Buck Converter
A buck converter is a special type of SMPS that steps down the input voltage to a lower output voltage. It is widely used for power management and low-power microprocessors. A buck converter works by turning a switch (usually a transistor) on and off, storing energy in an inductor and capacitor, and then delivering it to the output in a regulated way.
Figure 1.0 Buck Converter
The above figure shows the current path when the switch is turned on and off (shown by the thick line).
- When the switch is on, the input voltage is connected to the inductor. The difference between the input and output voltage is then forced through the inductor, causing the current through the inductor to increase.
- During the on-time period, the inductor current flows into the load and the output capacitor (the capacitor is charged during this period).
- When the switch turns off, the input voltage applied to the inductor is removed. However, since the current in the inductor cannot change immediately, the voltage across the inductor will adjust to maintain a constant current.
- As the current decreases, the input of the inductor is forced to develop a negative voltage, eventually reaching the point where the diode conducts. The inductor current then flows through the load and back through the diode.
- The capacitor discharges to the load during the off period, thus making up the total current delivered to the load (the total load current during the switch off period is the sum of the inductor and capacitor currents).
Continuous vs Discontinuous Operation in Buck Converter
Buck converter can operate in two states:
- Continuous, where the inductor current never falls to zero
- Discontinuous, where the inductor current falls to zero at the end of each cycle.
In most buck regulator applications, the inductor current never drops to zero during full load operation (this is defined as continuous mode operation). Overall performance is usually better using continuous mode, and it allows maximum output power to be obtained from a given input voltage and switch current rating.
In applications where the maximum load current is quite low, it may be advantageous to design for discontinuous mode operation. In these cases, operating in discontinuous mode may result in a smaller overall converter size (because a smaller inductor can be used).
Discontinuous mode operation at lower load current values is usually harmless, and even converters designed for continuous mode operation at full load will become discontinuous as the load current decreases (usually without causing a problem).
Typical application example
The following figure shows a typical application example of a buck converter, LT8631.The LT8631 is a current mode PWM step-down DC/DC converter with internal synchronous switches that provide current for output loads up to 1A. It can be used in a system level solution that effectively converts the high-voltage rail to 5V.

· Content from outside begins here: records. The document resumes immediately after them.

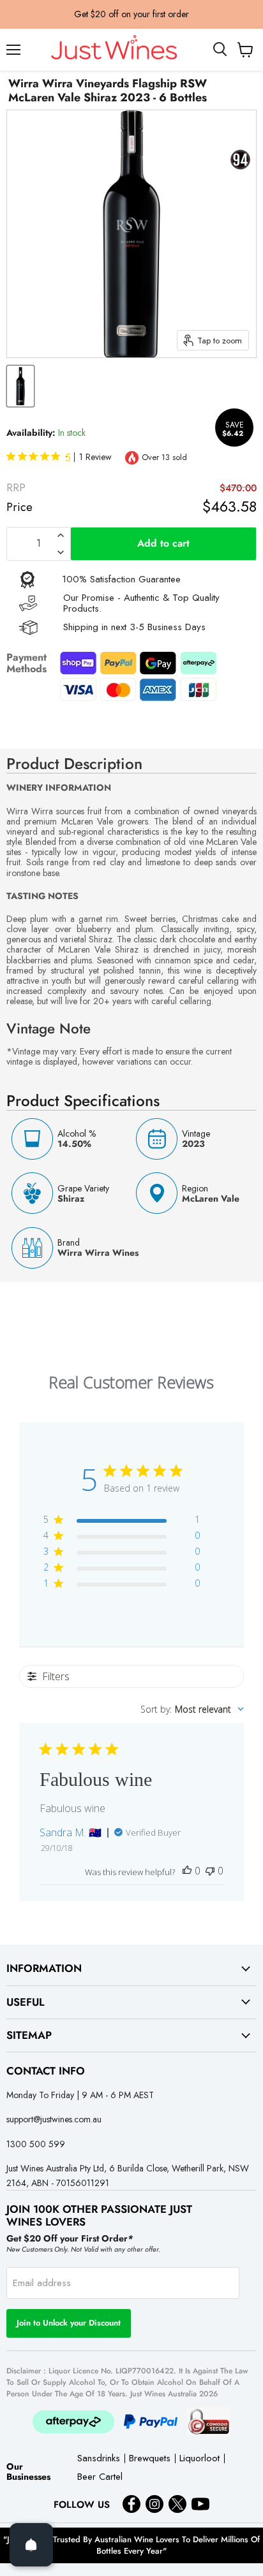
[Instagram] (154, 2504)
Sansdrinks (98, 2459)
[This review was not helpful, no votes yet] (210, 1871)
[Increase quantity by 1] (60, 535)
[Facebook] (131, 2504)
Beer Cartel (100, 2478)
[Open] (31, 2544)
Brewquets (149, 2459)
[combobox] (192, 1709)
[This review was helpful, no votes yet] (187, 1871)
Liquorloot (199, 2459)
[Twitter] (177, 2504)
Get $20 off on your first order (131, 14)
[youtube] (200, 2504)
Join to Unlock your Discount (69, 2323)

The main advantage of the buck converter is its simplicity and flexibility. The following table summarizes the key considerations for buck converters.
| Advantages | Disadvantages |
|---|---|
| Buck converters are known for their high efficiency in converting higher input voltages to lower output voltages. They waste less energy in the form of heat than linear regulators. | Buck converters require complex control circuitry to operate properly, which increases design complexity and potential reliability issues. |
| Due to their high efficiency, buck converters generate less heat, which is critical for applications where thermal management is a concern. | Buck converters generate EMI due to switching, which may require additional filtering and shielding. |
| Buck converters are generally smaller and lighter than linear regulators, making them suitable for applications where size and weight are limited. | Some buck converter designs may have higher output voltage ripple compared to linear regulators. This can be a problem for applications that require extremely low noise levels. |
| Buck converters can support a wide range of input voltages, allowing them to operate properly from variable or unstable power supplies. | Buck converters can only reduce the input voltage and are not suitable for applications requiring higher output voltages than input voltages. |
| Buck converters have fast transient response, making them suitable for applications that require rapid adjustment to load changes. | Some buck converter designs have limitations in the maximum current they can handle. High power applications may require more complex buck converter configurations. |
| The buck converter provides a stable and well-regulated output voltage even if the input voltage fluctuates. | The design and selection of buck converter components can be challenging and may require careful consideration of factors such as inductor selection, switching frequency, and control loop design. |
| Buck converters are often used in battery-powered devices where energy efficiency is critical. They help extend battery life by minimizing power loss. |